Lebanese flotilla to sail to Gaza
Following new border conflict between Israel and Lebanon, an all-women aid ship will set sail for the Gaza Strip this weekend to deliver aid to the coastal region.
The ship, named the “Mariam” in honor of the Virgin Mary, will carry a group of nuns from the US along with female doctors and lawyers.
“They are nuns, doctors, lawyers, journalists, Christians and Muslims,” Mona, one of the participants, told the British newspaper, the Guardian.
The mission comes after Israel’s ambassador to the UN, Gabriela Shalev, issued a warning that Tel Aviv would use “all necessary measures” to stop the vessel.
Israel has imposed a crippling blockade on the Gaza Strip since 2007. The women decided to break the siege to bring food and other supplies to the people of the region.
The coordinator of the voyage, Samar al-Haj, said the boat has been stocked with medical instruments and medicine for the Palestinians.
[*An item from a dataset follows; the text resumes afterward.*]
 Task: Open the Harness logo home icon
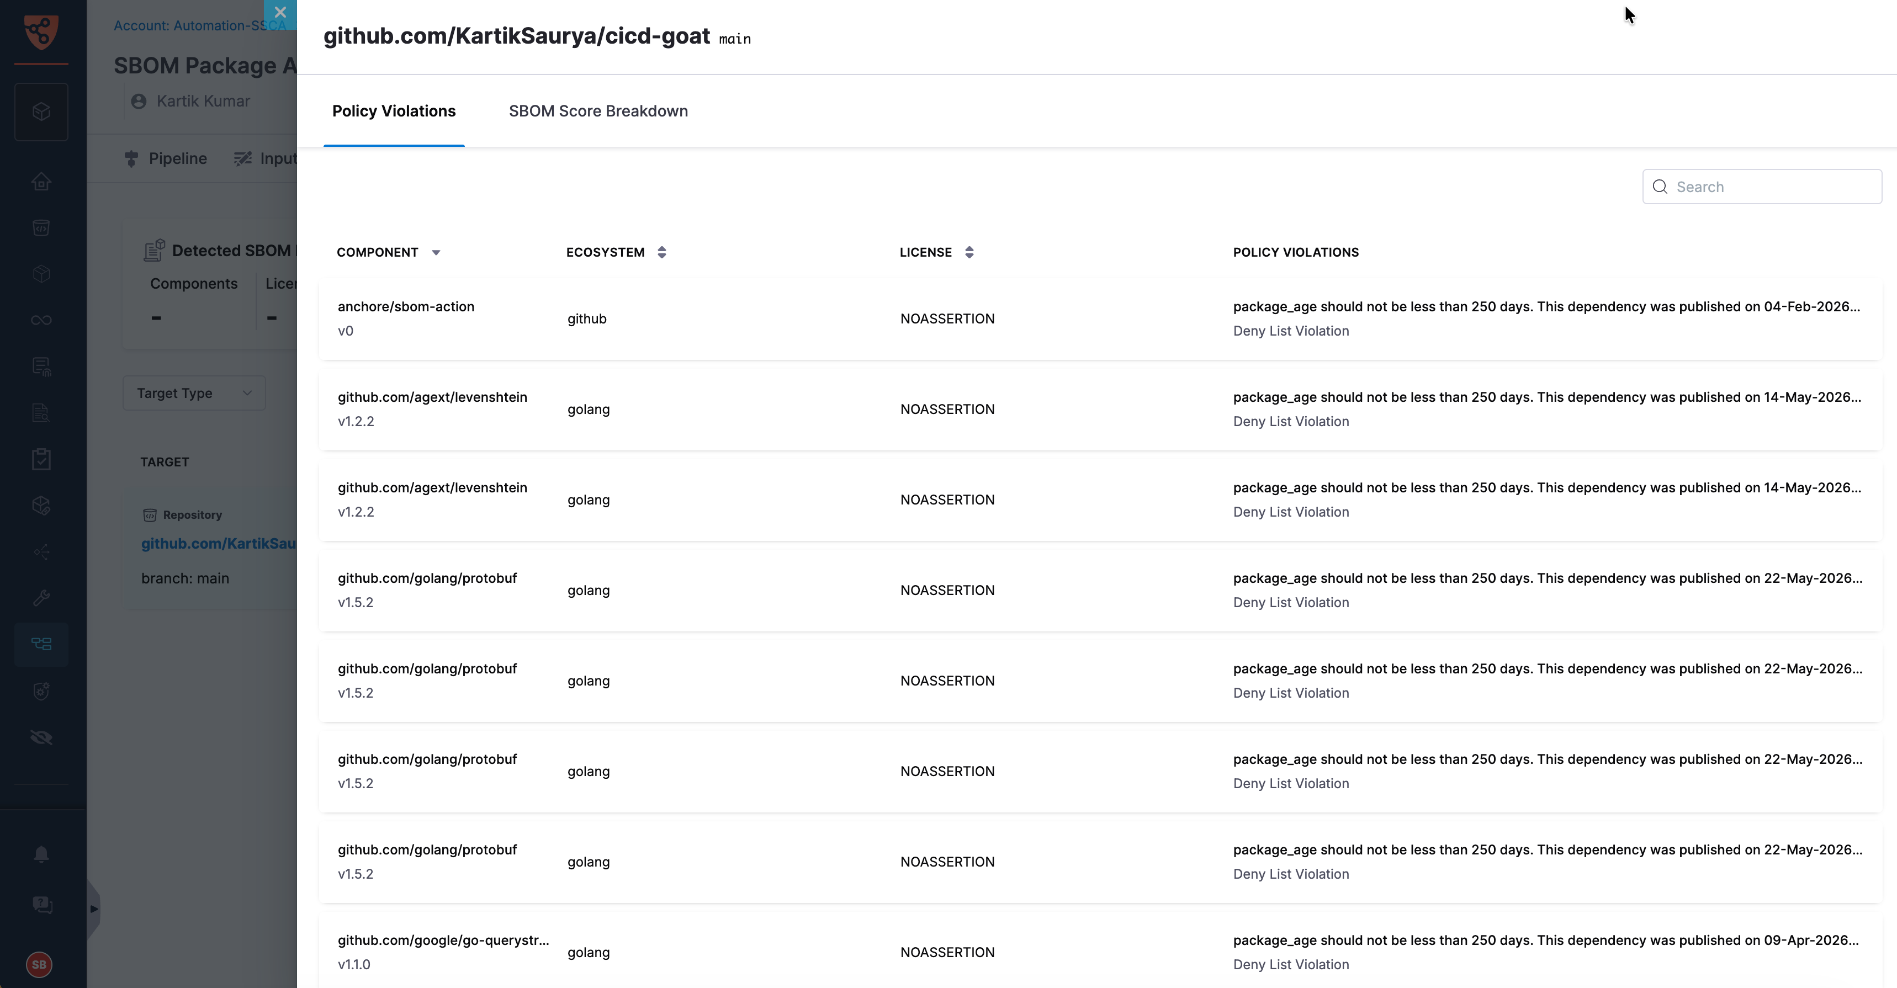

On May 31, Israeli commandos attacked a Gaza-bound aid convoy in international waters, killing nine Turkish activists and injuring dozens others.
The new humanitarian mission comes in the wake of a clash between Israeli forces and the Lebanese Army earlier this week.
The fighting began after an Israeli patrol unit breached a border fence and moved into the village of Adeissah in southern Lebanon, prompting light fire from the country’s soldiers, the Lebanese Army said in a statement.
Confrontation subsequently erupted with the Israeli forces using machineguns and tank shells on Army bases and local residences, it noted.
Three Lebanese soldiers, a Lebanese journalist and a senior Israeli officer died during the exchange of fire, the worst of its kind since the 2006 Israeli-Lebanese conflict.